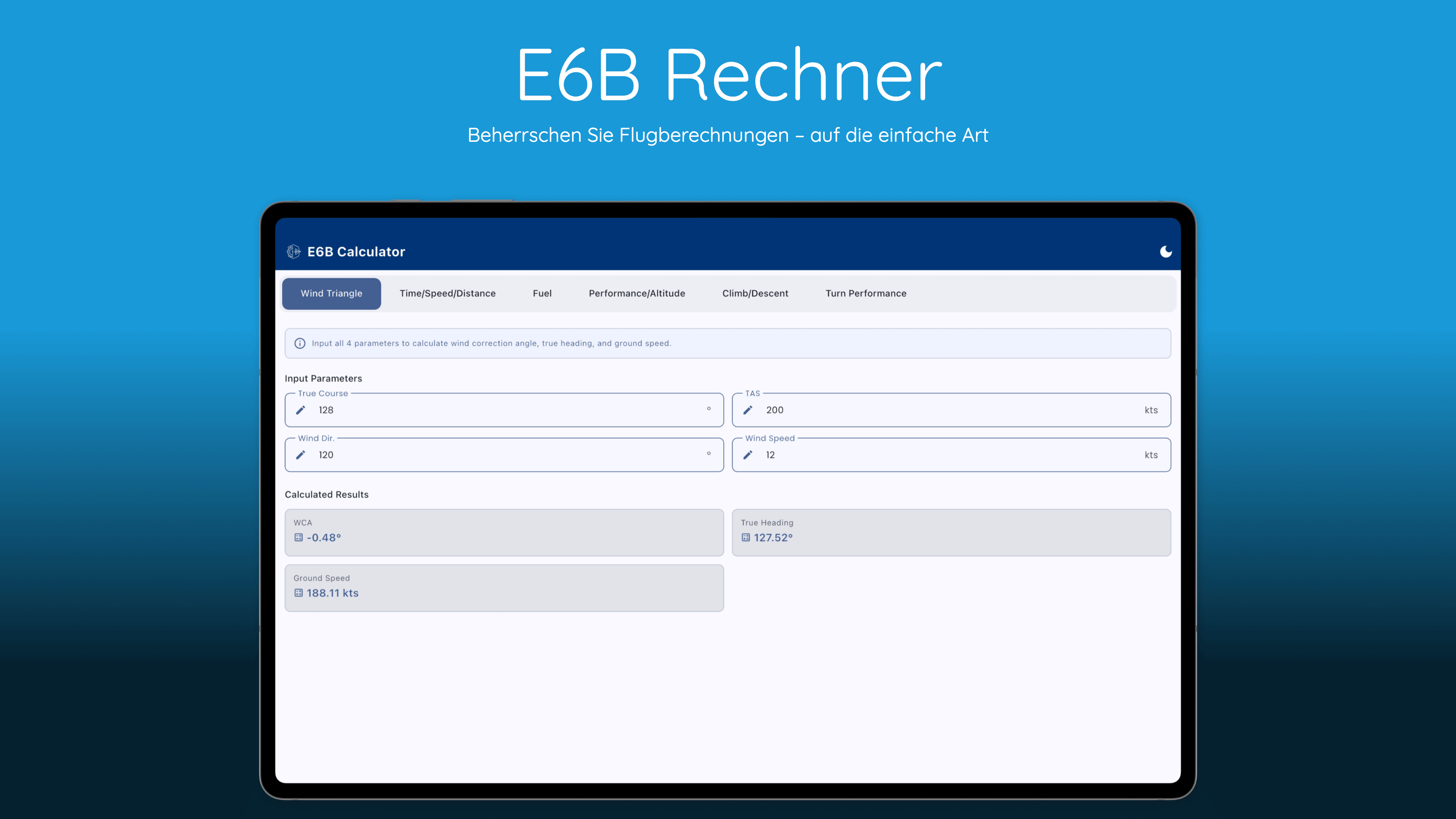Open the Climb/Descent tab
This screenshot has width=1456, height=819.
(755, 293)
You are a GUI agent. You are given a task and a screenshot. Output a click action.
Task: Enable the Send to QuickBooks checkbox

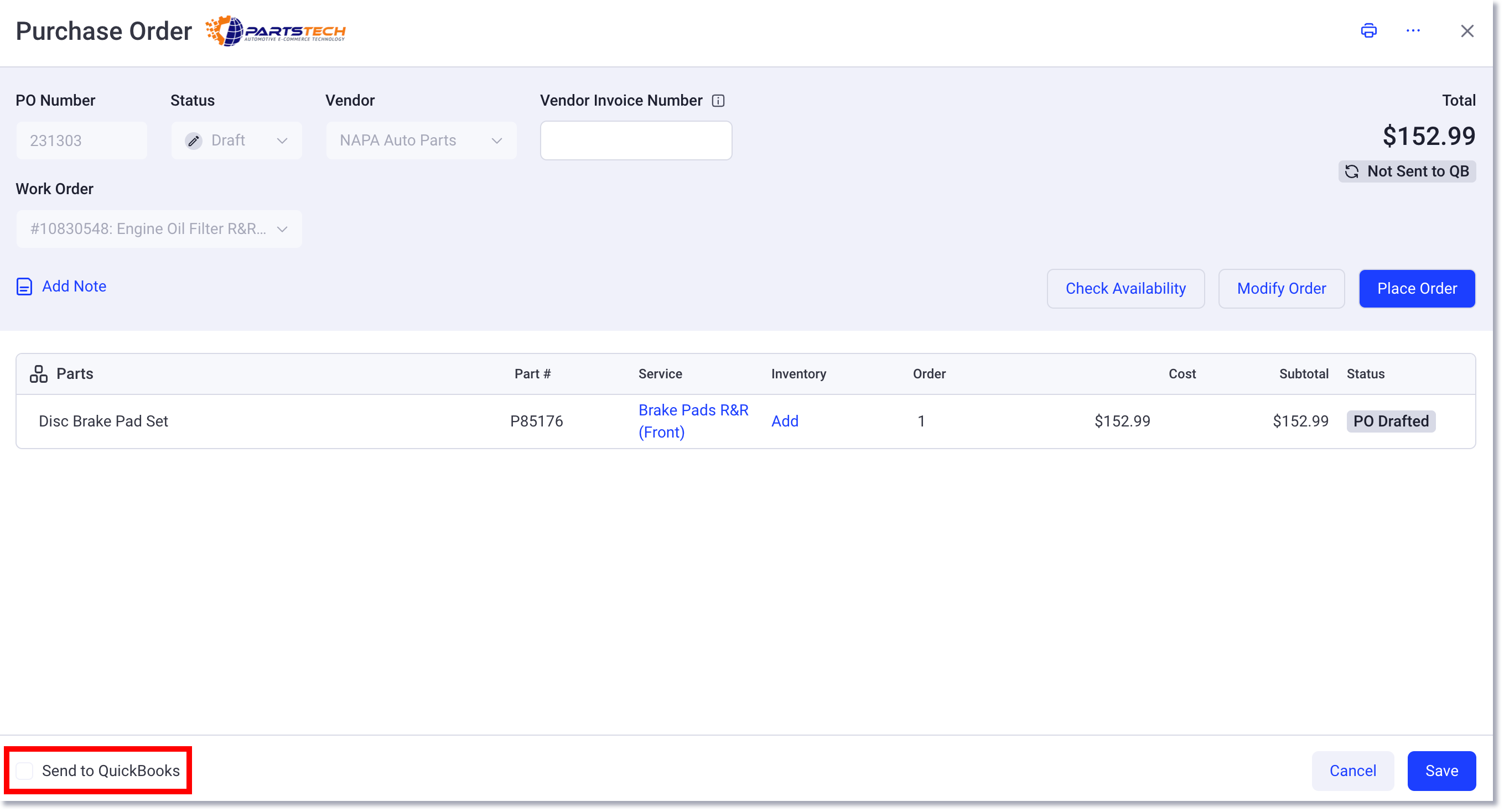[x=24, y=771]
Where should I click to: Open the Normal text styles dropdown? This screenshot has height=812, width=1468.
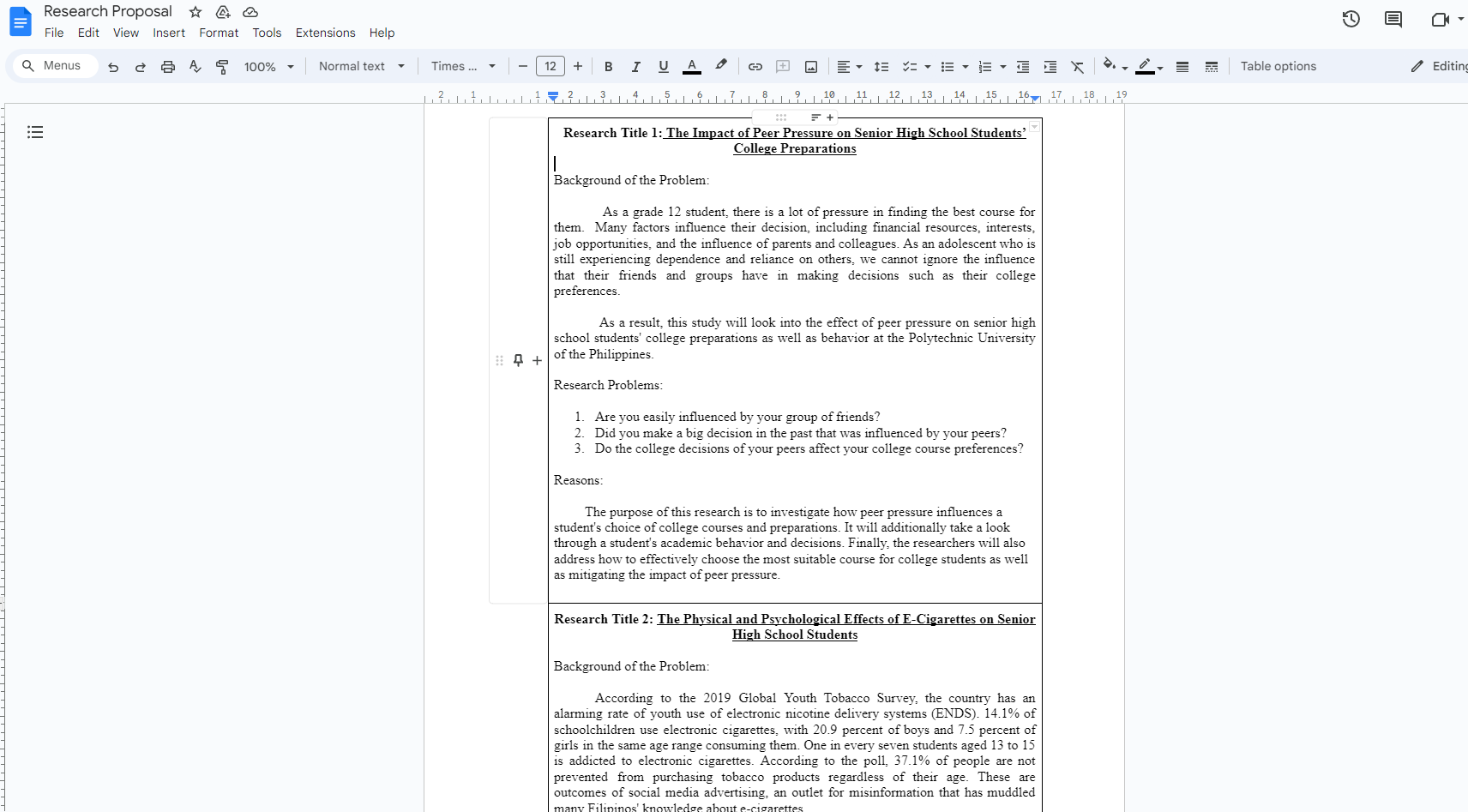click(361, 66)
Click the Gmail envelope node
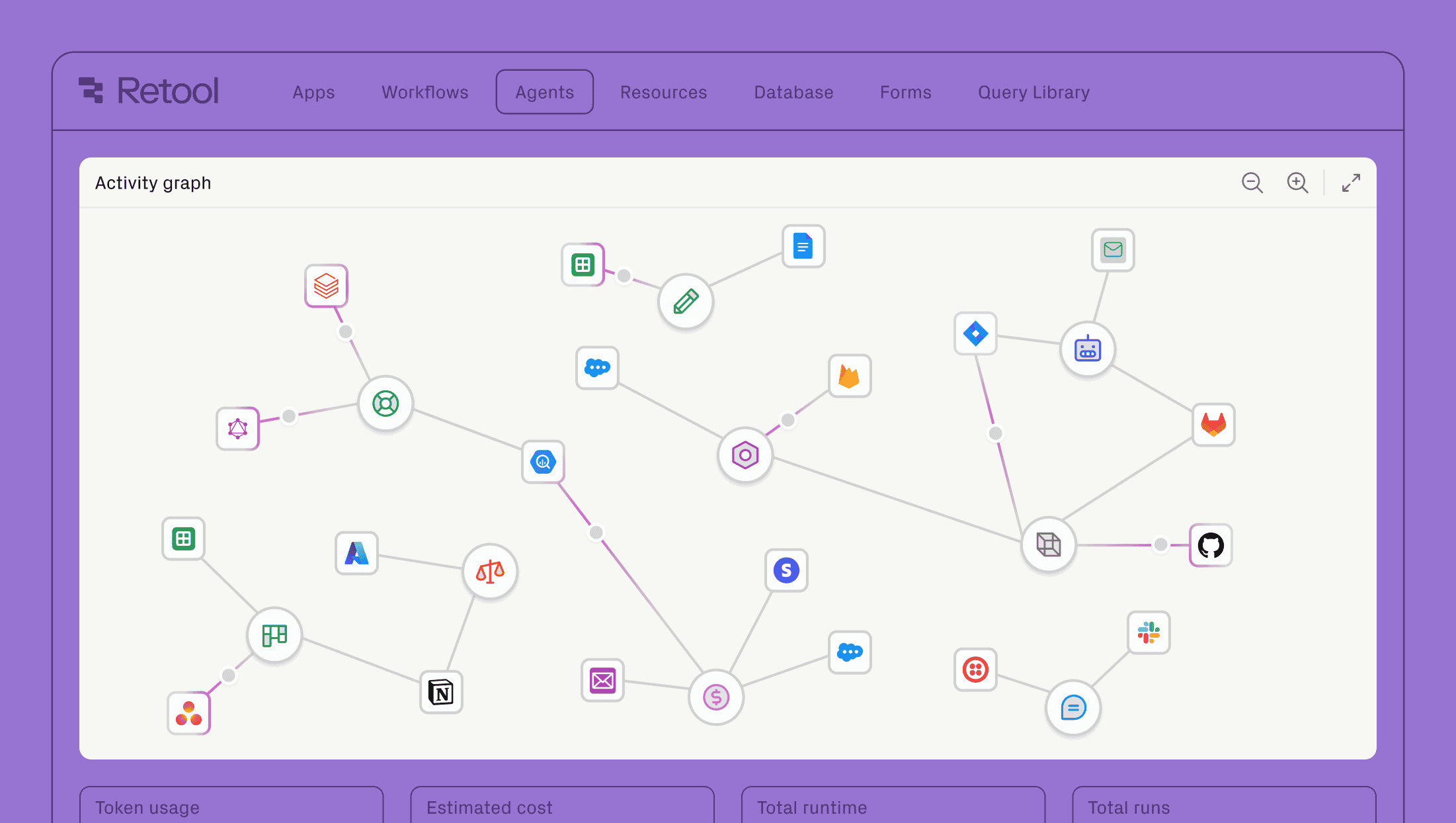 pyautogui.click(x=1113, y=250)
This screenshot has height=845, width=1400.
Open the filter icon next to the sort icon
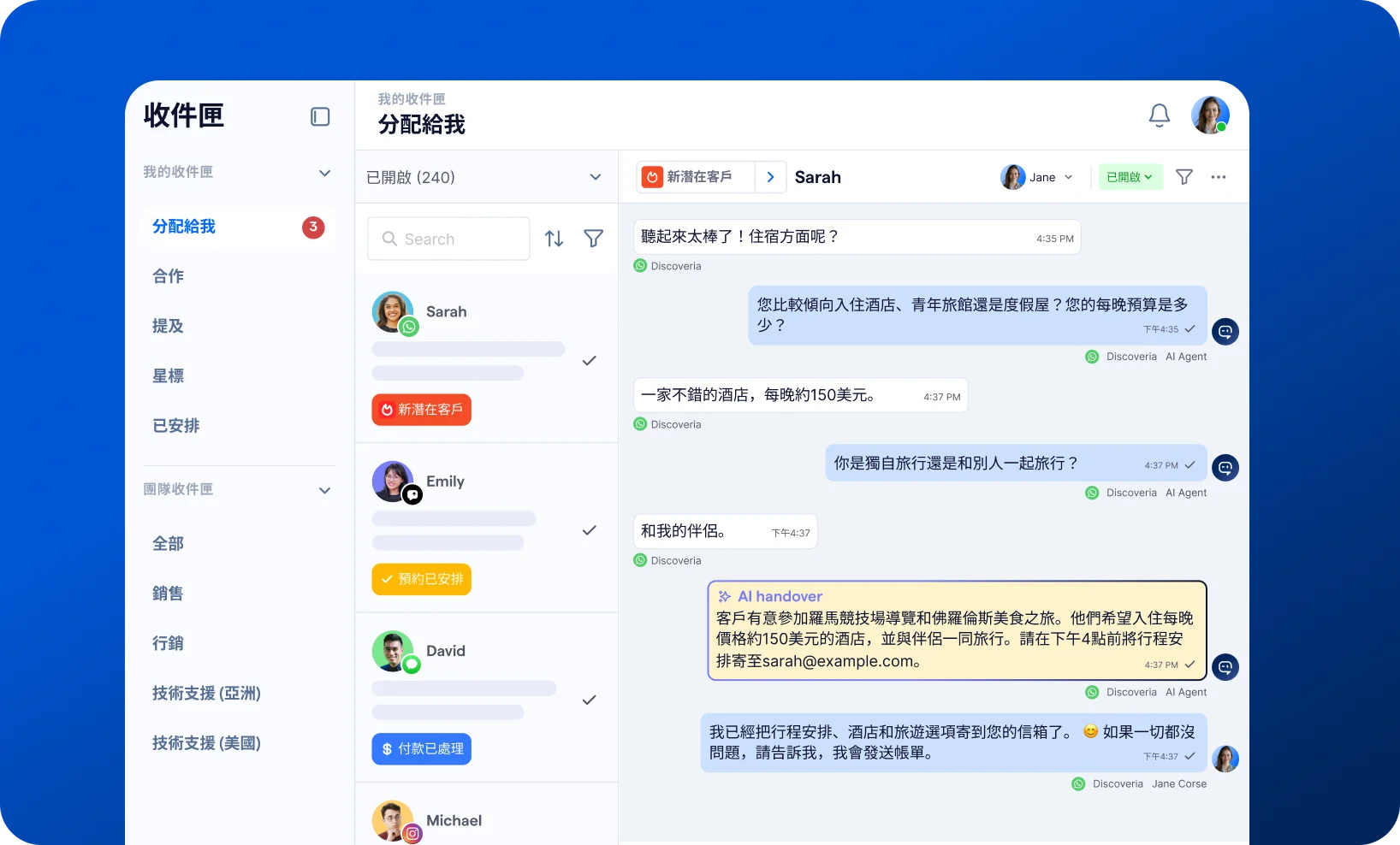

Action item: In the copy, include exactly the lines from the one containing "Task: Enable the Send to QuickBooks checkbox" through the last line of the records, and no pictures or other text.

Your response:
Task: Enable the Send to QuickBooks checkbox

[x=24, y=771]
Where should I click to: Open the Normal text styles dropdown? This screenshot has height=812, width=1468.
click(361, 66)
Click the Gmail envelope node
 pyautogui.click(x=1113, y=250)
This screenshot has height=845, width=1400.
Open the filter icon next to the sort icon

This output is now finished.